* _RECORDS TO USE_
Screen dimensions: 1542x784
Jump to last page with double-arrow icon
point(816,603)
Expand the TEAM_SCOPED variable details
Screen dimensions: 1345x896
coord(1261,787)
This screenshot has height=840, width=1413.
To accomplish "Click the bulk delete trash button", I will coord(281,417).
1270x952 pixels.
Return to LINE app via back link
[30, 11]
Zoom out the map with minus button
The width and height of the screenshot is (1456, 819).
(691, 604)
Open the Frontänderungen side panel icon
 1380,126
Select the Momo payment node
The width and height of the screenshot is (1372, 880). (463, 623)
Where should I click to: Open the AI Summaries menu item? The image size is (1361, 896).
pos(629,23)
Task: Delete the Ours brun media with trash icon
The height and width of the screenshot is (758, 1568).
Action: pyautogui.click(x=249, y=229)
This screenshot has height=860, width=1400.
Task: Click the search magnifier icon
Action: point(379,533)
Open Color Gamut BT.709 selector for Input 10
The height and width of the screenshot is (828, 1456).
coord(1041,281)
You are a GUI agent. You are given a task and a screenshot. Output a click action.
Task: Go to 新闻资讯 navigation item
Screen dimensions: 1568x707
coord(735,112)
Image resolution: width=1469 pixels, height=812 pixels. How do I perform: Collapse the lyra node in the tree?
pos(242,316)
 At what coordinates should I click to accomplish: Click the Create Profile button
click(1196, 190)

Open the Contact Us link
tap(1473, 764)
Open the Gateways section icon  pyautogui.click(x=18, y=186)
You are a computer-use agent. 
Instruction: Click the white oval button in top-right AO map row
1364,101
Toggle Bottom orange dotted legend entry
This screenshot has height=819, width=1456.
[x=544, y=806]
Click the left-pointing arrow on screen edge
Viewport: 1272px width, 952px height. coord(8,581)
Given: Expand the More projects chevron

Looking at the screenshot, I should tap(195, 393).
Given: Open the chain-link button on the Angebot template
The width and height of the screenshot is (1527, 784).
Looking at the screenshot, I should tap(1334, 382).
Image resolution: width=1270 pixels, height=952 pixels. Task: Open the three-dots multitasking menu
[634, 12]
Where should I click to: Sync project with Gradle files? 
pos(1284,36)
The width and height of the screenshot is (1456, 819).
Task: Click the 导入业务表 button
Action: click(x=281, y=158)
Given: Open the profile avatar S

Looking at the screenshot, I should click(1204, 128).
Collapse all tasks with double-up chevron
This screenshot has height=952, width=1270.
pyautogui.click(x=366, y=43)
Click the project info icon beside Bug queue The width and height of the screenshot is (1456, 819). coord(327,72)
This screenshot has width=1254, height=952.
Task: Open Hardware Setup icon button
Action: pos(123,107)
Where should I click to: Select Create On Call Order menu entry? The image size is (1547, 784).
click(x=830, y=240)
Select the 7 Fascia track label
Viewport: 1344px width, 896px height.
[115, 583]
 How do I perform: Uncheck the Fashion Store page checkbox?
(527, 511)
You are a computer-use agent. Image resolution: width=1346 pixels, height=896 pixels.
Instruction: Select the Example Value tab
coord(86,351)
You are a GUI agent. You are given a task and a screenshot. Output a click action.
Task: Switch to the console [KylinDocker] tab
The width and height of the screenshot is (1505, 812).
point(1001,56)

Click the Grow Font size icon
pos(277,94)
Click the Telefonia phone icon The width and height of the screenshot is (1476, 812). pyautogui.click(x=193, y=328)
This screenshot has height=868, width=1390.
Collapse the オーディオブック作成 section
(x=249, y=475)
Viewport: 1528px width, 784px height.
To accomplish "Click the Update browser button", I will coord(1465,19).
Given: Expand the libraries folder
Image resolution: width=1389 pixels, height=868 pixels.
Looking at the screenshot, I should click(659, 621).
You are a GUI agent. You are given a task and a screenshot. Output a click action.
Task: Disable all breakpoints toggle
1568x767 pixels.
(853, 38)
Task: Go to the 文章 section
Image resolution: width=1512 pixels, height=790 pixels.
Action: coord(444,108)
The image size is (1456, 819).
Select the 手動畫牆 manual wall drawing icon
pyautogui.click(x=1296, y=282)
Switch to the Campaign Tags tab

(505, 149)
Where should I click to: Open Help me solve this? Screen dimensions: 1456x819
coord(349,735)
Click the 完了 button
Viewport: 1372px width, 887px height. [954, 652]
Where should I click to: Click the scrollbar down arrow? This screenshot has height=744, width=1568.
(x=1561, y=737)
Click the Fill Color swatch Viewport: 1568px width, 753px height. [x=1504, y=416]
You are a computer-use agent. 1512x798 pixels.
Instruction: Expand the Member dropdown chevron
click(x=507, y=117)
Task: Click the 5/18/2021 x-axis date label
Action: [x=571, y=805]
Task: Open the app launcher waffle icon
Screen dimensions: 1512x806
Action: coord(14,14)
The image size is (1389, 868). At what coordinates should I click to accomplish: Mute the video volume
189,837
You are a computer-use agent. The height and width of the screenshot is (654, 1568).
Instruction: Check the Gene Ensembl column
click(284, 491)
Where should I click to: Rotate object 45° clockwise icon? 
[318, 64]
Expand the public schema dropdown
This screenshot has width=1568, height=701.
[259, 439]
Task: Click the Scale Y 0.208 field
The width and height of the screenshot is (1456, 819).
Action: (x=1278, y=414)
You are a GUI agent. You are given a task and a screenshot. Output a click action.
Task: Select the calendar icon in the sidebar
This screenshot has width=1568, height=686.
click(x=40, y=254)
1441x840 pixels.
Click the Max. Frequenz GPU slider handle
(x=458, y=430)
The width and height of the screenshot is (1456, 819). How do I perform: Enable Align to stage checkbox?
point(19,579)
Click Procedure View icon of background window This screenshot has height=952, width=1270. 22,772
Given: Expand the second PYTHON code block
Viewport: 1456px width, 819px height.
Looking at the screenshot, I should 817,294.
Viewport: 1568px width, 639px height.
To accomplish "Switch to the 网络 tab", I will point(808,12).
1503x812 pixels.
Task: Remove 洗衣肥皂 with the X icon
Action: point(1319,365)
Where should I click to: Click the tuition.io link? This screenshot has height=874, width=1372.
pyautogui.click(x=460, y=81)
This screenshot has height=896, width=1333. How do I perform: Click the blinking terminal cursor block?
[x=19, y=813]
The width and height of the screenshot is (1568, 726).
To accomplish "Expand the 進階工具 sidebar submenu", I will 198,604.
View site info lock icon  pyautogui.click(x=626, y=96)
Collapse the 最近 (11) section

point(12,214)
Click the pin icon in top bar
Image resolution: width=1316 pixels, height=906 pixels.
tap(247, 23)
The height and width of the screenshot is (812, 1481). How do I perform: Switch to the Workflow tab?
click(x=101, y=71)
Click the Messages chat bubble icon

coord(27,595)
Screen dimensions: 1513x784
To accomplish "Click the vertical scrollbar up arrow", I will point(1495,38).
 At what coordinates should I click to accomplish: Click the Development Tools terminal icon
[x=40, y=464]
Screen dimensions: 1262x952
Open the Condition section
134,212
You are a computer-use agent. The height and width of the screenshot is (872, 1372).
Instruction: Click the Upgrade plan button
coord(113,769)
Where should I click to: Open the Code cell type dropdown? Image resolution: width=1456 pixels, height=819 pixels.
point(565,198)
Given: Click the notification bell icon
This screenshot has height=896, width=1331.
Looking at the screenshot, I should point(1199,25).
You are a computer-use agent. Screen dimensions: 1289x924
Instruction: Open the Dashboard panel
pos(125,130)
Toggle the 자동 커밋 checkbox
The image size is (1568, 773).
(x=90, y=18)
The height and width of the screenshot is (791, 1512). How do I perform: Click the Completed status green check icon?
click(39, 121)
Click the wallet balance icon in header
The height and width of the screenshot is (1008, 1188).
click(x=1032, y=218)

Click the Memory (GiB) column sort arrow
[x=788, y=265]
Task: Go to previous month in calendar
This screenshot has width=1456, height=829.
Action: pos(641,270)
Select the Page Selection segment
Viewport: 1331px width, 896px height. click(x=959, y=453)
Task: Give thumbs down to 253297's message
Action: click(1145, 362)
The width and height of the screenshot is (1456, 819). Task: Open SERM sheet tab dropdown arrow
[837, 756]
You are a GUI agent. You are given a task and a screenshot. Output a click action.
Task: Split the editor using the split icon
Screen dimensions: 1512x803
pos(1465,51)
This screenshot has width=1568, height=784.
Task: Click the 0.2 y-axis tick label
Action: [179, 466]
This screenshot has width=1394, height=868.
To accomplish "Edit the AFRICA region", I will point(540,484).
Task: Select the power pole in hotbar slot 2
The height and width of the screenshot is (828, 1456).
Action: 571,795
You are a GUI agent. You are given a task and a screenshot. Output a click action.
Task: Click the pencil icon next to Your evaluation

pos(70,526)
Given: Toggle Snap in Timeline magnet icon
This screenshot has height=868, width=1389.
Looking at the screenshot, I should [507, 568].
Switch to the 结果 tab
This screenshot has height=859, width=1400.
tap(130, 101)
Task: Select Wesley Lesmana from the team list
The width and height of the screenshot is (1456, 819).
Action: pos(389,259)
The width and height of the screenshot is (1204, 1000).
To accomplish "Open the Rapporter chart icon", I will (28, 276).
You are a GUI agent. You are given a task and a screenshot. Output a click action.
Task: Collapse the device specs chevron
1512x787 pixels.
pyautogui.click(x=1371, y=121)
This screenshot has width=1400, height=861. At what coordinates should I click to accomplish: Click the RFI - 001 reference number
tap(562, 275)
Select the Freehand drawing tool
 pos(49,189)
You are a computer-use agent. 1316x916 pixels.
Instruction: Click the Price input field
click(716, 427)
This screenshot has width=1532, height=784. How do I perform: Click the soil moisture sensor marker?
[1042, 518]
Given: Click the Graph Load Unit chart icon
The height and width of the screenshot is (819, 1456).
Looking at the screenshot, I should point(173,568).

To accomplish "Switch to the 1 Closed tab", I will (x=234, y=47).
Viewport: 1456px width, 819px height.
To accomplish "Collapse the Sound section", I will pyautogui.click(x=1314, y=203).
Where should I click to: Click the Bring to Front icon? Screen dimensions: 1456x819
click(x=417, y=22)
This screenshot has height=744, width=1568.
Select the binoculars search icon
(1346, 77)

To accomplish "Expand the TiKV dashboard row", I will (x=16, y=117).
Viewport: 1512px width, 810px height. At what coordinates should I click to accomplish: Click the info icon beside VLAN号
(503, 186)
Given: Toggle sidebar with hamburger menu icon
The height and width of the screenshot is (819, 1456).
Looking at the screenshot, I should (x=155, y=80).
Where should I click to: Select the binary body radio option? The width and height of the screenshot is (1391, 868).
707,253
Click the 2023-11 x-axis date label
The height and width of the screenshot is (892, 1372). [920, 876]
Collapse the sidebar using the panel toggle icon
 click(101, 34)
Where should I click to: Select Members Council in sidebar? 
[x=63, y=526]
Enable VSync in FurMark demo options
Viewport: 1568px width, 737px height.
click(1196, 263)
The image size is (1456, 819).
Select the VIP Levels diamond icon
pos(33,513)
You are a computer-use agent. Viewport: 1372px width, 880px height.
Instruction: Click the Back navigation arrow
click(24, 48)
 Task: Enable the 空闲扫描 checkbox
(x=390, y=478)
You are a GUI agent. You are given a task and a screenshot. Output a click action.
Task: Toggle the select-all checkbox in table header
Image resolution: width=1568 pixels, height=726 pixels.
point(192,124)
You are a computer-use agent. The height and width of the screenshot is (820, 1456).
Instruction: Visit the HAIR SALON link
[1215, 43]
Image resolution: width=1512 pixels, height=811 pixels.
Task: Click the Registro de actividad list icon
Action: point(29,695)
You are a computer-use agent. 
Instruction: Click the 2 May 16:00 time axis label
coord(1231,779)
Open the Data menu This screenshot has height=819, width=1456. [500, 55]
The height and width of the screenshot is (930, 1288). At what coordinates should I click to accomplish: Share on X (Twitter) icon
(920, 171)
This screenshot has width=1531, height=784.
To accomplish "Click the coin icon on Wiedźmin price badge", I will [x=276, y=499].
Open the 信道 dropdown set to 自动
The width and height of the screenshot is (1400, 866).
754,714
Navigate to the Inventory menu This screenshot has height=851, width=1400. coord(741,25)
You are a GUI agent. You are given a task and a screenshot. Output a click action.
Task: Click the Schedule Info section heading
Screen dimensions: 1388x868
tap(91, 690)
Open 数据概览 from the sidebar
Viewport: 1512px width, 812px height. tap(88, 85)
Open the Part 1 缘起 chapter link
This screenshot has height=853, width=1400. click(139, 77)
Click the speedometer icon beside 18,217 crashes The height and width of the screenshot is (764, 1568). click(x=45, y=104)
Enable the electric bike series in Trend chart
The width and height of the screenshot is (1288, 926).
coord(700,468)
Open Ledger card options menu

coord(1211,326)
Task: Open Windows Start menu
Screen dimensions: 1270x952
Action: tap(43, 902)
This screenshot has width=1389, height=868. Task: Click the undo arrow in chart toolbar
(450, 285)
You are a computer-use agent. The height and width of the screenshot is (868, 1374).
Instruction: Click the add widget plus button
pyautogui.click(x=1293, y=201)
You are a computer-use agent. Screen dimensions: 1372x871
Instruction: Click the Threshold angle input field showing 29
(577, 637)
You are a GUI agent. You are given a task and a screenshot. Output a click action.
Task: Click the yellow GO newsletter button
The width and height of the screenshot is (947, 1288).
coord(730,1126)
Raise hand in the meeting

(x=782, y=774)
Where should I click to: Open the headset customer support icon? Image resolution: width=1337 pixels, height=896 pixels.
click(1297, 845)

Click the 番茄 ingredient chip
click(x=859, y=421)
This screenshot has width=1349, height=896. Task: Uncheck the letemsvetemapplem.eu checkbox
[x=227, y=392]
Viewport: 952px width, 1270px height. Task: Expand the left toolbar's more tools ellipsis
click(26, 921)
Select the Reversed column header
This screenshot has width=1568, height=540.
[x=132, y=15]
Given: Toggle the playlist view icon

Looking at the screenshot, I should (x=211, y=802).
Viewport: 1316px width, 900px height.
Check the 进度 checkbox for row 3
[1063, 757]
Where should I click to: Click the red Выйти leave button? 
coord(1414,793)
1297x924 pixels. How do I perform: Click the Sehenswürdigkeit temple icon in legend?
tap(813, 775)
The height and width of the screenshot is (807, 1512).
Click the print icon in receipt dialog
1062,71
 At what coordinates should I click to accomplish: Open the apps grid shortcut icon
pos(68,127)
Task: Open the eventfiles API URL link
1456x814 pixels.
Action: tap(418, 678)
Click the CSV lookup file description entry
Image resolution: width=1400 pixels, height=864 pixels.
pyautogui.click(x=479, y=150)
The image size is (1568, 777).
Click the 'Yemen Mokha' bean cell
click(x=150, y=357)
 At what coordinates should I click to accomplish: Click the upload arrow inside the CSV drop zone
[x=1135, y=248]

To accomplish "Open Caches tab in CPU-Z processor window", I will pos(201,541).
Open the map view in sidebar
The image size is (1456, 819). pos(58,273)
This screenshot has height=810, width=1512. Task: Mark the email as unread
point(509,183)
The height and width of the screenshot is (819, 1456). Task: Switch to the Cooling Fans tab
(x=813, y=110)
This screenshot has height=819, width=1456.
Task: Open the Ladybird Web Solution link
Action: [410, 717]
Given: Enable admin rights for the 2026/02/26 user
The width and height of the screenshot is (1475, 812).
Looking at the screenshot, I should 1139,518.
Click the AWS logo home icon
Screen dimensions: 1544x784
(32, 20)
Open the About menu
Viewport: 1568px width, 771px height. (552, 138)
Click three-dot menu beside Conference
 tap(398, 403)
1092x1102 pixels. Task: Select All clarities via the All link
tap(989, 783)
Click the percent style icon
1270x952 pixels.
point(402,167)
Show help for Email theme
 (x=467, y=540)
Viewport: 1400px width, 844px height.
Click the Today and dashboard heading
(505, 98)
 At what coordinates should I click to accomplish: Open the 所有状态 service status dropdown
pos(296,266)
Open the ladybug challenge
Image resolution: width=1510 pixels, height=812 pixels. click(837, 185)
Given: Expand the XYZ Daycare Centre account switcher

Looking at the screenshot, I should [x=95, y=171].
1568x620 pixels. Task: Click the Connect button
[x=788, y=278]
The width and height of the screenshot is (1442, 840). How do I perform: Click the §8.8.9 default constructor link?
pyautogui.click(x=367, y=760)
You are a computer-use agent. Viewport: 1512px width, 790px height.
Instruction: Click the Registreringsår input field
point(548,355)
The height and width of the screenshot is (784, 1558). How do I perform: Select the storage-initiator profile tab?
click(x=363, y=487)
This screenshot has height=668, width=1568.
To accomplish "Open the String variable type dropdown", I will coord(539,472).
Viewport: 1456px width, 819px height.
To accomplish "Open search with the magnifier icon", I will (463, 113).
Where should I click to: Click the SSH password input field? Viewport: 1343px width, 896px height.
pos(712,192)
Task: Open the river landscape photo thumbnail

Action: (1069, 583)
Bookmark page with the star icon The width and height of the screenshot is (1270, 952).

* _EXERCISE REQUIREMENTS_
Every line containing the word "trash" must be copied from the material above.

* _RESULT_
To accomplish "Click the bulk delete trash button", I will coord(281,417).
Task: Delete the Ours brun media with trash icon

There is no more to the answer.